Due to its sound theoretical basis and practical efficiency, masking has become the most prominent countermeasure to protect cryptographic implementations against physical side-channel attacks (SCAs). The core idea of masking is to randomly split every sensitive intermediate variable during computation into at least t+1 shares, where t denotes the maximum number of shares that are allowed to be observed by an adversary without learning any sensitive information. In other words, it is assumed that the adversary is bounded either by the possessed number of probes (e.g., microprobe needles) or by the order of statistical analyses while conducting higher-order SCA attacks (e.g., differential power analysis). Such bounded models are employed to prove the SCA security of the corresponding implementations. Consequently, it is believed that given a sufficiently large number of shares, the vast majority of known SCA attacks are mitigated. In this work, we present a novel laser-assisted SCA technique, called Laser Logic State Imaging (LLSI), which offers an unlimited number of contactless probes, and therefore, violates the probing security model assumption. This technique enables us to take snapshots of hardware implementations, i.e., extract the logical state of all registers at any arbitrary clock cycle with a single measurement.

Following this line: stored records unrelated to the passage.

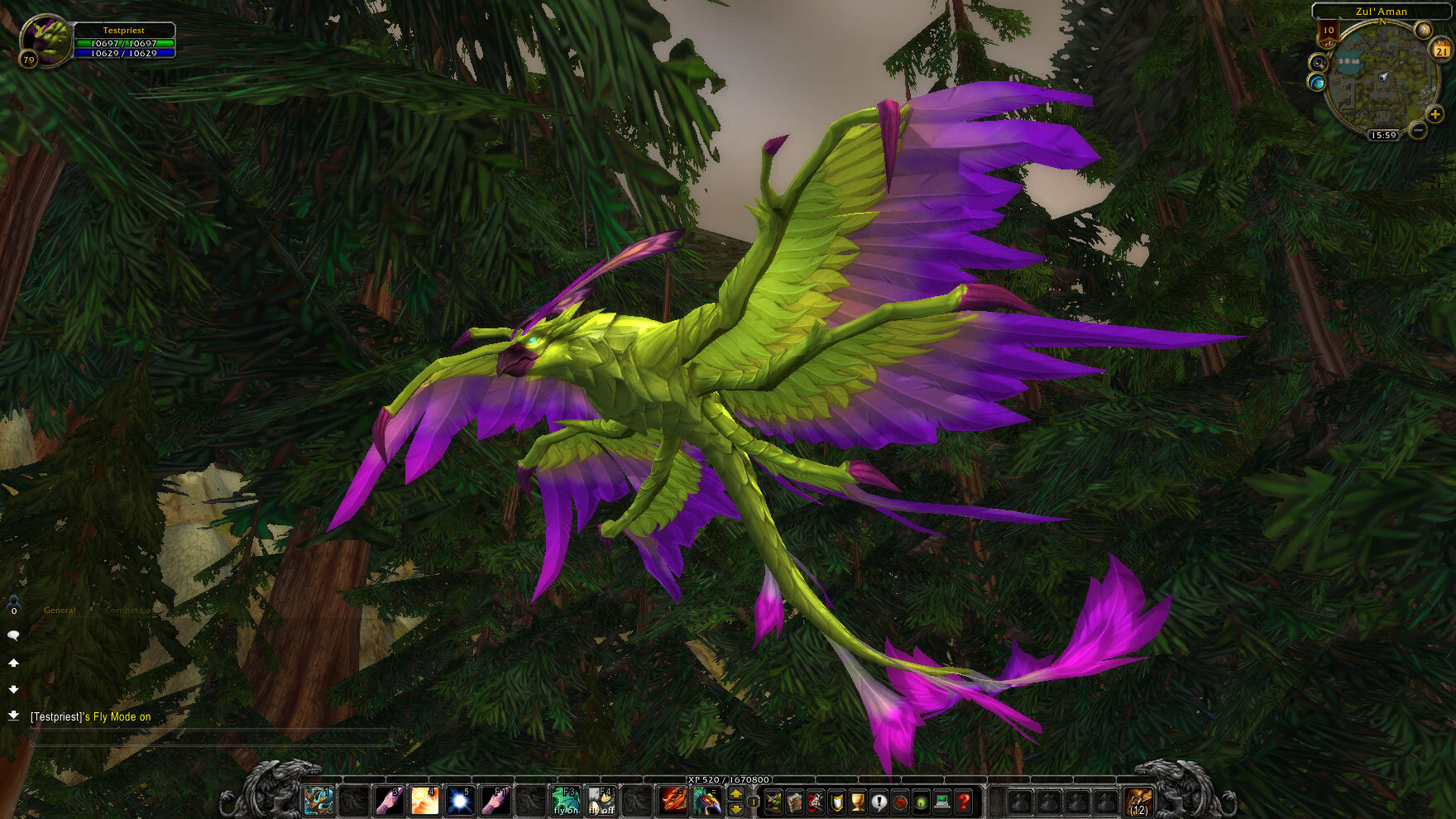This screenshot has width=1456, height=819.
Task: Open the backpack showing 12 slots
Action: pos(1140,801)
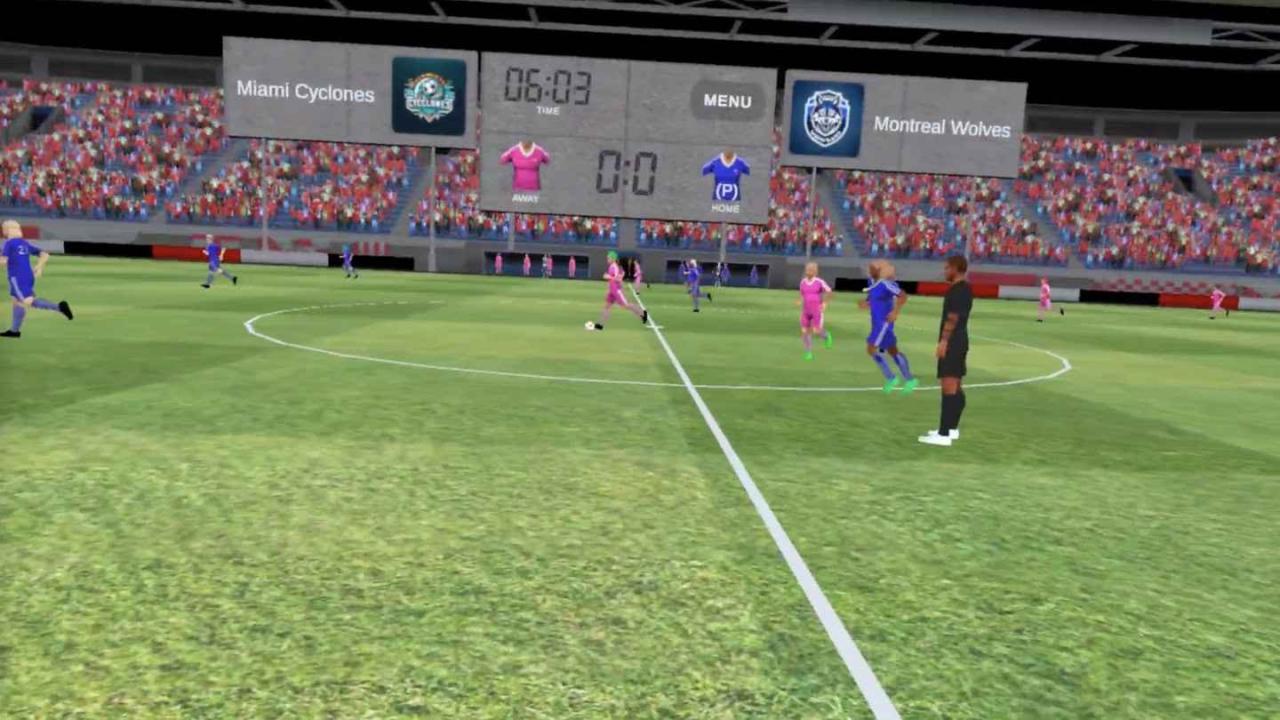
Task: Click the 0:0 score display
Action: pos(629,170)
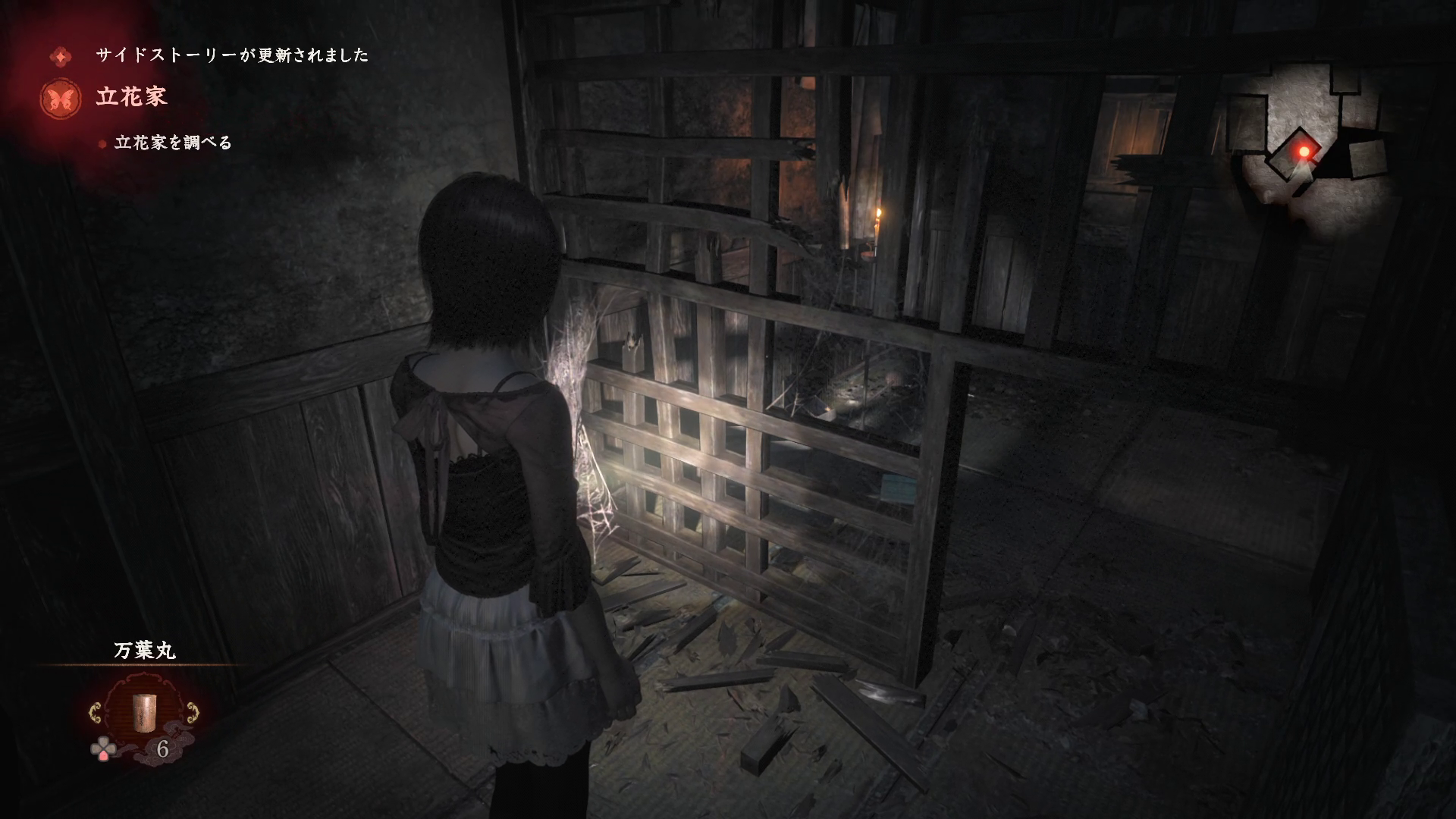Select the 立花家を調べる objective entry
This screenshot has height=819, width=1456.
[172, 143]
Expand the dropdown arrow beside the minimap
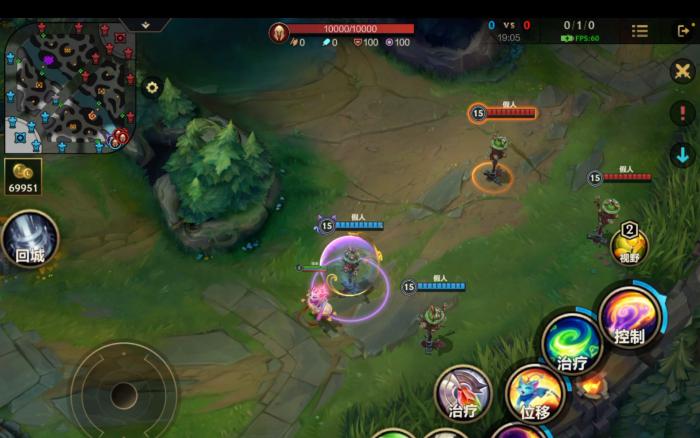This screenshot has height=438, width=700. coord(146,24)
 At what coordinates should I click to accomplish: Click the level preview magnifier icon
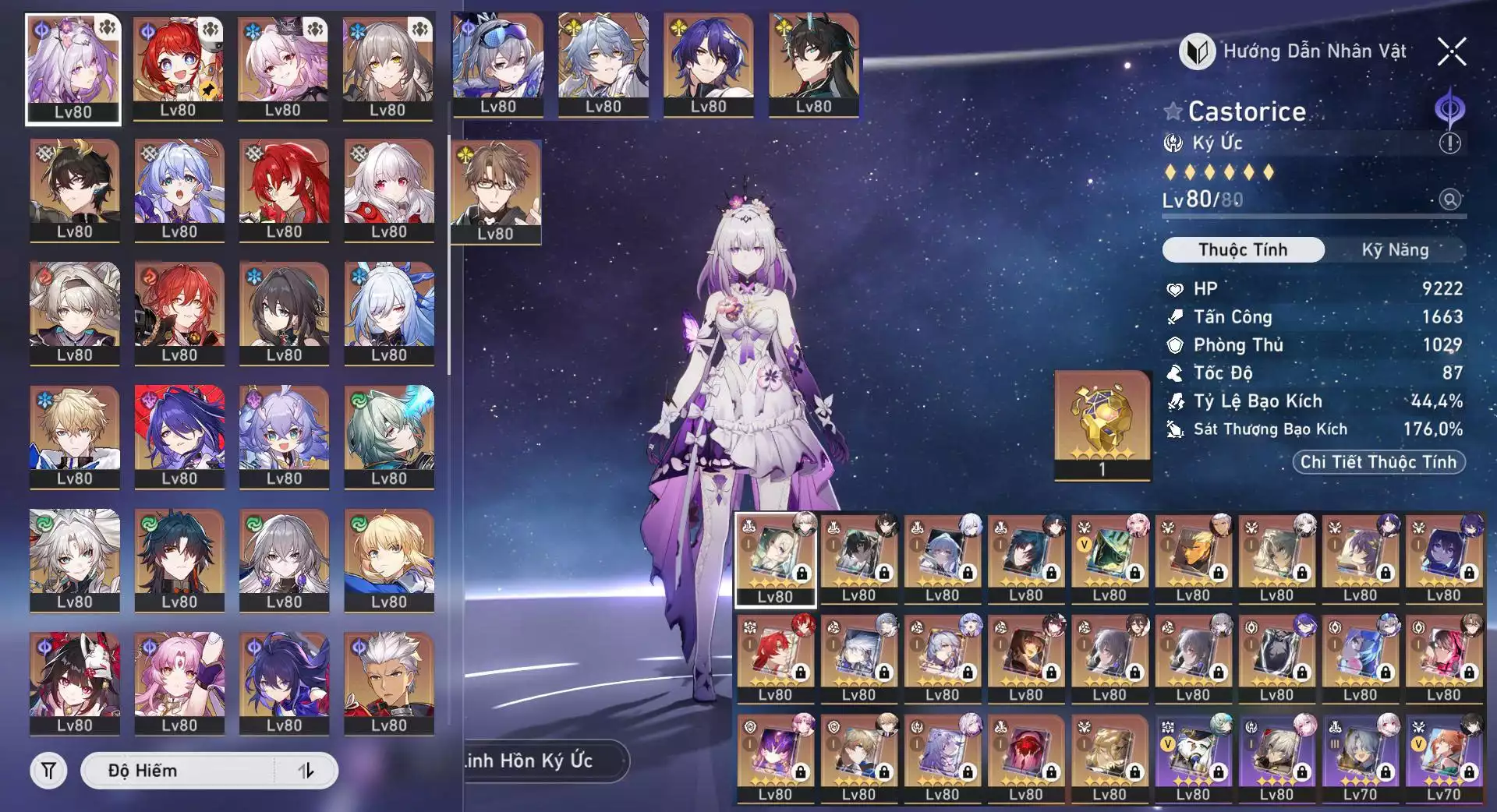pyautogui.click(x=1449, y=199)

To validate this, we mount our attack on masked AES hardware implementations and practically demonstrate the extraction of the full-length key in two different scenarios. First, we assume that the location of the registers (key and/or state) is known, and hence, their content can be directly read by a single snapshot. Second, we consider an implementation with unknown register locations, where we make use of multiple snapshots and a SAT solver to reveal the secrets.